## WORK ORDER
Once the records have been read, set every one down as it stands.

(Beginning of INPUT DATA)

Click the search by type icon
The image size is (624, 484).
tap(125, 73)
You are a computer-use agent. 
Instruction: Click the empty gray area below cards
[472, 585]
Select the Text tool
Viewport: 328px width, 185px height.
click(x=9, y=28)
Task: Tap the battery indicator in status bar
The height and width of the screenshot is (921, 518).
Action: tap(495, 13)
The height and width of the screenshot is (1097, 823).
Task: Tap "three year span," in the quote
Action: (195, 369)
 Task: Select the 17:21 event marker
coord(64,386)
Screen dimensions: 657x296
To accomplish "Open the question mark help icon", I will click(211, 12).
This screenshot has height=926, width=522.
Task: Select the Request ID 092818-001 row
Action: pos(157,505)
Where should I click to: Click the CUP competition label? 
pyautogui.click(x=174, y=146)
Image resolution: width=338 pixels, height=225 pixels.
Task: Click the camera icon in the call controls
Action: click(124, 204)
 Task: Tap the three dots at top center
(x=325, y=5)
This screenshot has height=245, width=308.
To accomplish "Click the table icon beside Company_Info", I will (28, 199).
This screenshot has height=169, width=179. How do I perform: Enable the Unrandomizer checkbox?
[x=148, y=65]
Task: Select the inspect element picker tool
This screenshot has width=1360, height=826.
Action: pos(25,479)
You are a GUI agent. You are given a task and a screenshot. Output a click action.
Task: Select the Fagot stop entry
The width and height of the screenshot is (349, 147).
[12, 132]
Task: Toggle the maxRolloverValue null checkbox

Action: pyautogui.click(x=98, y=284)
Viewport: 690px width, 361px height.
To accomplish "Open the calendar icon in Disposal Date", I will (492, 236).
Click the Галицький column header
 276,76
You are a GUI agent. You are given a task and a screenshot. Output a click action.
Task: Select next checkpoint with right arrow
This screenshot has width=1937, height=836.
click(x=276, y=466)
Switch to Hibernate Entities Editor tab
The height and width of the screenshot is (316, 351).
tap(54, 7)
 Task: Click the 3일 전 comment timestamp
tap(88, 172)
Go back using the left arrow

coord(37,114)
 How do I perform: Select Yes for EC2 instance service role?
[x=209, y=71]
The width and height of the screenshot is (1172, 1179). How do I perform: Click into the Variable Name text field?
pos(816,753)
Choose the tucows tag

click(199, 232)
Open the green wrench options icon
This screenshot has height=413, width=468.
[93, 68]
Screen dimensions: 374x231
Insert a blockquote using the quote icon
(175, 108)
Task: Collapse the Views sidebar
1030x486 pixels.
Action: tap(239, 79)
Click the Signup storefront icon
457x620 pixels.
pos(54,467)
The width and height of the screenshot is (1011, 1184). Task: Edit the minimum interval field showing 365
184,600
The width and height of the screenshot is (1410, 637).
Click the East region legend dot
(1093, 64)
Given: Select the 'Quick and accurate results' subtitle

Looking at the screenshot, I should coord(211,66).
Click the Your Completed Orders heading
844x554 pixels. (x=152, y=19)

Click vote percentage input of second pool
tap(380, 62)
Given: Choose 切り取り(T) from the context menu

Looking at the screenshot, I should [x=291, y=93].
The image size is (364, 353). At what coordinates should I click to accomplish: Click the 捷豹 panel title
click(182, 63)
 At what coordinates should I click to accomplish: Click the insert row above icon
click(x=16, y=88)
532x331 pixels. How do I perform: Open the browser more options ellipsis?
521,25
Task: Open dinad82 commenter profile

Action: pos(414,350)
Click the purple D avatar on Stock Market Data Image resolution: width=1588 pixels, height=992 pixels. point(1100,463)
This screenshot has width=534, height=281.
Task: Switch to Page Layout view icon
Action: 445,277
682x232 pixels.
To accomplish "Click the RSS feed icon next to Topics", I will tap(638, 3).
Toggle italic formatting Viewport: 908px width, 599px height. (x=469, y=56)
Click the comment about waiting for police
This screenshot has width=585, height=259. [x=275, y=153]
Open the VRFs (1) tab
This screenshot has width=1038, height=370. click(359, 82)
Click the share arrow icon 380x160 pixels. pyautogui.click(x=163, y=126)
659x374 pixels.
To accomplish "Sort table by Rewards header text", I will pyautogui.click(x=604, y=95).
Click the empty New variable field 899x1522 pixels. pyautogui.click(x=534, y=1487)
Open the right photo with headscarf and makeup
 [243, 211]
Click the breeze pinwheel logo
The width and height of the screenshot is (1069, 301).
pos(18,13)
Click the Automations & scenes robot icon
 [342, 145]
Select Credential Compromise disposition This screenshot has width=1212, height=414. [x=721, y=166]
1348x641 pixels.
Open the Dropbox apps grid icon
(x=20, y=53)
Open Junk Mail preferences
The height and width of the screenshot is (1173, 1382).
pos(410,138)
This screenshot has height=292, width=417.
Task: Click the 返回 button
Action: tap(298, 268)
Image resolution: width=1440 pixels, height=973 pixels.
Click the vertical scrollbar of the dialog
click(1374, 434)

(End of INPUT DATA)

## WRITTEN ANSWER
Click the search by type icon
The image size is (624, 484).
tap(125, 73)
You are a computer-use agent. 
Instruction: Click the empty gray area below cards
[472, 585]
Select the Text tool
Viewport: 328px width, 185px height.
click(x=9, y=28)
Task: Tap the battery indicator in status bar
The height and width of the screenshot is (921, 518).
Action: tap(495, 13)
The height and width of the screenshot is (1097, 823).
Task: Tap "three year span," in the quote
Action: (195, 369)
 Task: Select the 17:21 event marker
coord(64,386)
Screen dimensions: 657x296
To accomplish "Open the question mark help icon", I will click(211, 12).
This screenshot has height=926, width=522.
Task: Select the Request ID 092818-001 row
Action: pos(157,505)
Where should I click to: Click the CUP competition label? 
pyautogui.click(x=174, y=146)
Image resolution: width=338 pixels, height=225 pixels.
Task: Click the camera icon in the call controls
Action: click(124, 204)
 Task: Tap the three dots at top center
(x=325, y=5)
This screenshot has height=245, width=308.
To accomplish "Click the table icon beside Company_Info", I will (28, 199).
This screenshot has height=169, width=179. How do I perform: Enable the Unrandomizer checkbox?
[x=148, y=65]
Task: Select the inspect element picker tool
This screenshot has width=1360, height=826.
Action: pos(25,479)
You are a GUI agent. You are given a task and a screenshot. Output a click action.
Task: Select the Fagot stop entry
The width and height of the screenshot is (349, 147).
[12, 132]
Task: Toggle the maxRolloverValue null checkbox

Action: pyautogui.click(x=98, y=284)
Viewport: 690px width, 361px height.
To accomplish "Open the calendar icon in Disposal Date", I will (492, 236).
Click the Галицький column header
 276,76
You are a GUI agent. You are given a task and a screenshot. Output a click action.
Task: Select next checkpoint with right arrow
This screenshot has width=1937, height=836.
click(x=276, y=466)
Switch to Hibernate Entities Editor tab
The height and width of the screenshot is (316, 351).
tap(54, 7)
 Task: Click the 3일 전 comment timestamp
tap(88, 172)
Go back using the left arrow

coord(37,114)
 How do I perform: Select Yes for EC2 instance service role?
[x=209, y=71]
The width and height of the screenshot is (1172, 1179). How do I perform: Click into the Variable Name text field?
pos(816,753)
Choose the tucows tag

click(199, 232)
Open the green wrench options icon
This screenshot has height=413, width=468.
[93, 68]
Screen dimensions: 374x231
Insert a blockquote using the quote icon
(175, 108)
Task: Collapse the Views sidebar
1030x486 pixels.
Action: tap(239, 79)
Click the Signup storefront icon
457x620 pixels.
pos(54,467)
The width and height of the screenshot is (1011, 1184). Task: Edit the minimum interval field showing 365
184,600
The width and height of the screenshot is (1410, 637).
Click the East region legend dot
(1093, 64)
Given: Select the 'Quick and accurate results' subtitle

Looking at the screenshot, I should coord(211,66).
Click the Your Completed Orders heading
844x554 pixels. (x=152, y=19)

Click vote percentage input of second pool
tap(380, 62)
Given: Choose 切り取り(T) from the context menu

Looking at the screenshot, I should [x=291, y=93].
The image size is (364, 353). At what coordinates should I click to accomplish: Click the 捷豹 panel title
click(182, 63)
 At what coordinates should I click to accomplish: Click the insert row above icon
click(x=16, y=88)
532x331 pixels. How do I perform: Open the browser more options ellipsis?
521,25
Task: Open dinad82 commenter profile

Action: pos(414,350)
Click the purple D avatar on Stock Market Data Image resolution: width=1588 pixels, height=992 pixels. point(1100,463)
This screenshot has width=534, height=281.
Task: Switch to Page Layout view icon
Action: 445,277
682x232 pixels.
To accomplish "Click the RSS feed icon next to Topics", I will tap(638, 3).
Toggle italic formatting Viewport: 908px width, 599px height. (x=469, y=56)
Click the comment about waiting for police
This screenshot has width=585, height=259. [x=275, y=153]
Open the VRFs (1) tab
This screenshot has width=1038, height=370. click(359, 82)
Click the share arrow icon 380x160 pixels. pyautogui.click(x=163, y=126)
659x374 pixels.
To accomplish "Sort table by Rewards header text", I will pyautogui.click(x=604, y=95).
Click the empty New variable field 899x1522 pixels. pyautogui.click(x=534, y=1487)
Open the right photo with headscarf and makeup
 [243, 211]
Click the breeze pinwheel logo
The width and height of the screenshot is (1069, 301).
pos(18,13)
Click the Automations & scenes robot icon
 [342, 145]
Select Credential Compromise disposition This screenshot has width=1212, height=414. [x=721, y=166]
1348x641 pixels.
Open the Dropbox apps grid icon
(x=20, y=53)
Open Junk Mail preferences
The height and width of the screenshot is (1173, 1382).
pos(410,138)
This screenshot has height=292, width=417.
Task: Click the 返回 button
Action: tap(298, 268)
Image resolution: width=1440 pixels, height=973 pixels.
Click the vertical scrollbar of the dialog
click(1374, 434)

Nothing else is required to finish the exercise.